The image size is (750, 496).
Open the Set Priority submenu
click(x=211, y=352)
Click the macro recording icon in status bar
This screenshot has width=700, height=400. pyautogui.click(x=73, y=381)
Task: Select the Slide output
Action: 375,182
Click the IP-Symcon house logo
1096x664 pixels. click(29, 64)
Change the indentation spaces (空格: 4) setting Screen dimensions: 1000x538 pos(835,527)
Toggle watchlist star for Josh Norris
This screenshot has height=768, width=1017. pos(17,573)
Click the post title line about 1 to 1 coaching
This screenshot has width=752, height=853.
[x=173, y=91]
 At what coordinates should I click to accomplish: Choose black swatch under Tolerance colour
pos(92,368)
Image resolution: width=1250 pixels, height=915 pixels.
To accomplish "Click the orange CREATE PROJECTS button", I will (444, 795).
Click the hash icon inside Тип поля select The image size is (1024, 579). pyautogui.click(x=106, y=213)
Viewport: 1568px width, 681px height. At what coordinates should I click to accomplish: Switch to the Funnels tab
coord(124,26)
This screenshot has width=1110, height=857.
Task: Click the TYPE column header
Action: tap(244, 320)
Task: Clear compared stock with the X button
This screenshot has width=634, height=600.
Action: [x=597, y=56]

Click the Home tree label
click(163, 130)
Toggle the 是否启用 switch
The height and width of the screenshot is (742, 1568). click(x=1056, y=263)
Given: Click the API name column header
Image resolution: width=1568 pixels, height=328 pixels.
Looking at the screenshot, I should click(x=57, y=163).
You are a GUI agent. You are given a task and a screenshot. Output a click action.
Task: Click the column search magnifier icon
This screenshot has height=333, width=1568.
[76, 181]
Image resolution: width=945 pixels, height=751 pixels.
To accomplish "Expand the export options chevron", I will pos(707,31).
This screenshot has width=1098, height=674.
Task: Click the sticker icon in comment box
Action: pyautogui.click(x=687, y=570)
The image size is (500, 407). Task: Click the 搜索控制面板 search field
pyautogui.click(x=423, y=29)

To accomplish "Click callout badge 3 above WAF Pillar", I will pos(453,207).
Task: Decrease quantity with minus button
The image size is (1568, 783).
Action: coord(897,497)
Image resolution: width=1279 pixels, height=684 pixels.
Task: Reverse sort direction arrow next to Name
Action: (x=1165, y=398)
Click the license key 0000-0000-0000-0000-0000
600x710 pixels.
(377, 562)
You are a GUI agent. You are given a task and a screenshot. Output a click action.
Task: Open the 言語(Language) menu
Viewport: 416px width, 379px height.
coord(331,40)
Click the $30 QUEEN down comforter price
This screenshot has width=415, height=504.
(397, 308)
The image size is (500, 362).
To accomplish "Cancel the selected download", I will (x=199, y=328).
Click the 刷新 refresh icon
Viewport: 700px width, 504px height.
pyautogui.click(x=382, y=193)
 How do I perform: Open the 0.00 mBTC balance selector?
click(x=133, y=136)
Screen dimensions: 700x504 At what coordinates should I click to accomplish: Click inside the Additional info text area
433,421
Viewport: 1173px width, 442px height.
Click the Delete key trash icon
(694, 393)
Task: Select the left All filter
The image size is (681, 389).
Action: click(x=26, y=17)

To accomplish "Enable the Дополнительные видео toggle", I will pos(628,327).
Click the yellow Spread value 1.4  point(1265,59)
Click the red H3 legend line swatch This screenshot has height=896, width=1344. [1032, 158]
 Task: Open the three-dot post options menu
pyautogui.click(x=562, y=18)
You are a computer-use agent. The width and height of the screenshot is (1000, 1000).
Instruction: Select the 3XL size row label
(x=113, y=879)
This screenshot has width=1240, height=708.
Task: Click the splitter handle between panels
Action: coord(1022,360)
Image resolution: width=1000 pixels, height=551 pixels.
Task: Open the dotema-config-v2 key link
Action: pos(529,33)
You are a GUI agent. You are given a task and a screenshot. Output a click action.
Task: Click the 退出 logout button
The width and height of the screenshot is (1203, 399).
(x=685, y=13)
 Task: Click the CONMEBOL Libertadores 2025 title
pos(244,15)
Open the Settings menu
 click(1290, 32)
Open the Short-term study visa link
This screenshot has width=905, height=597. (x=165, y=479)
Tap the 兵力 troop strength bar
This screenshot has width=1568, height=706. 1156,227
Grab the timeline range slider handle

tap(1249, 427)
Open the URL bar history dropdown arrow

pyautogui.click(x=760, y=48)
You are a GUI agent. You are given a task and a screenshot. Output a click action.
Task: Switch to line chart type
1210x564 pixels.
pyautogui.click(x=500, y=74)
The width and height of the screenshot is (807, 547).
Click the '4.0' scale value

━━━

■ GOAL: Return exactly the part of the records above that opens with the line containing "Open the Settings menu" and runs through the end of the records, repeating those lines verbatim.

■ ANSWER TO THE EXERCISE:
Open the Settings menu
 click(1290, 32)
Open the Short-term study visa link
This screenshot has width=905, height=597. (x=165, y=479)
Tap the 兵力 troop strength bar
This screenshot has width=1568, height=706. 1156,227
Grab the timeline range slider handle

tap(1249, 427)
Open the URL bar history dropdown arrow

pyautogui.click(x=760, y=48)
You are a GUI agent. You are given a task and a screenshot. Output a click action.
Task: Switch to line chart type
1210x564 pixels.
pyautogui.click(x=500, y=74)
The width and height of the screenshot is (807, 547).
Click the '4.0' scale value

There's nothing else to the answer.